(Required action) Write out the full listing exactly as given, minus the images.

(Supplied material)
=== Section Start ===

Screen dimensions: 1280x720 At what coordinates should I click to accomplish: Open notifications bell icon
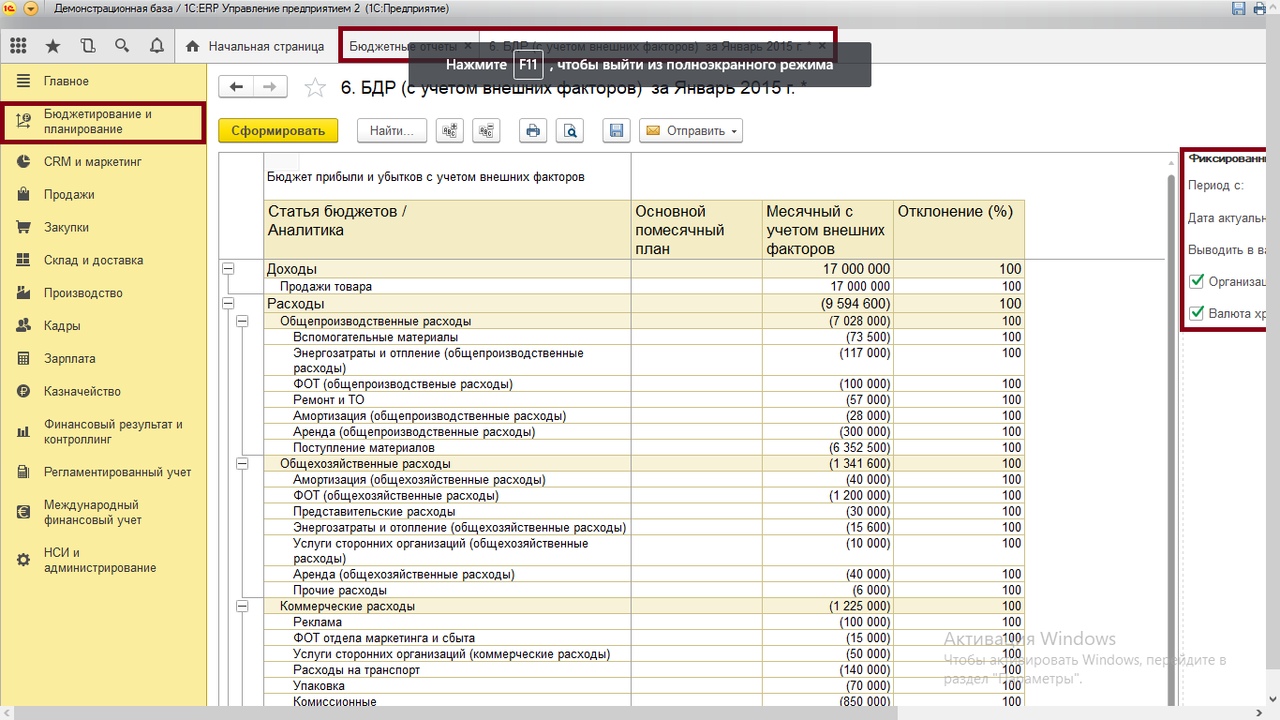coord(156,46)
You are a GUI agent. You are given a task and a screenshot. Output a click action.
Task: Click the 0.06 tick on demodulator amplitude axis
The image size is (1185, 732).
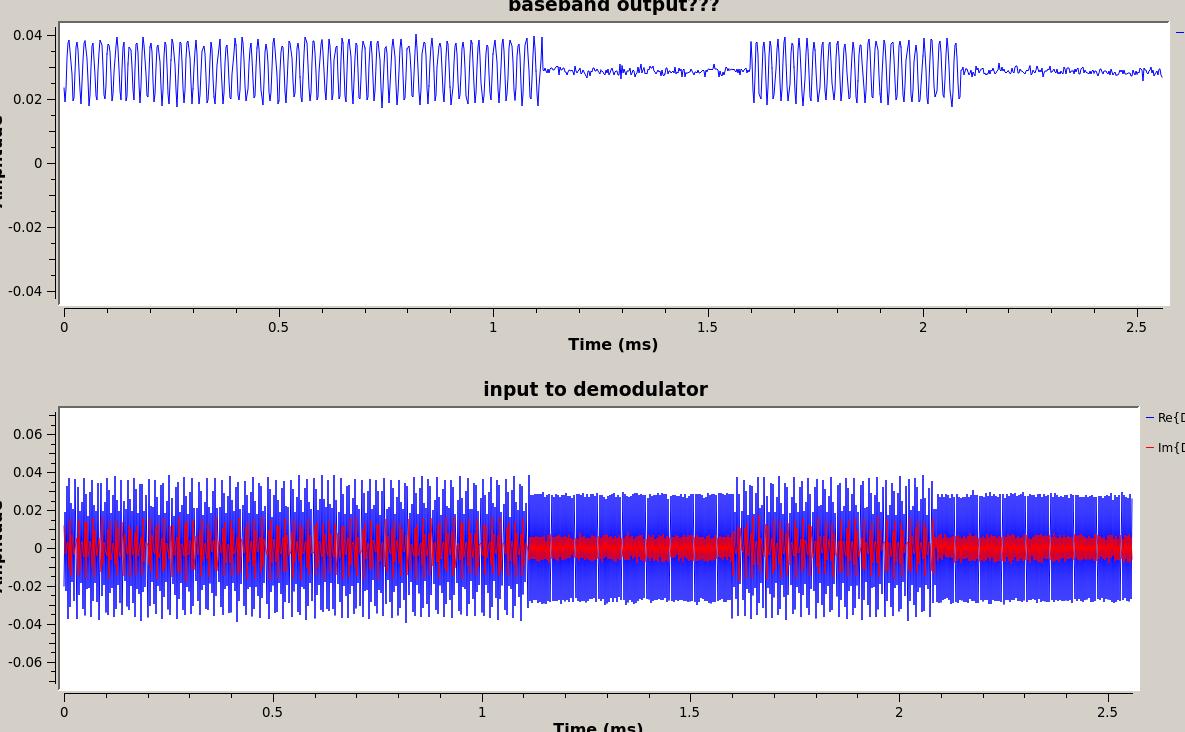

=== Section End ===

(Solved problem)
Screen dimensions: 1280x720 At what coordinates should I click to accomplish: Open notifications bell icon
coord(156,46)
You are a GUI agent. You are given a task and a screenshot. Output a click action.
Task: Click the 0.06 tick on demodulator amplitude axis
The image size is (1185, 732).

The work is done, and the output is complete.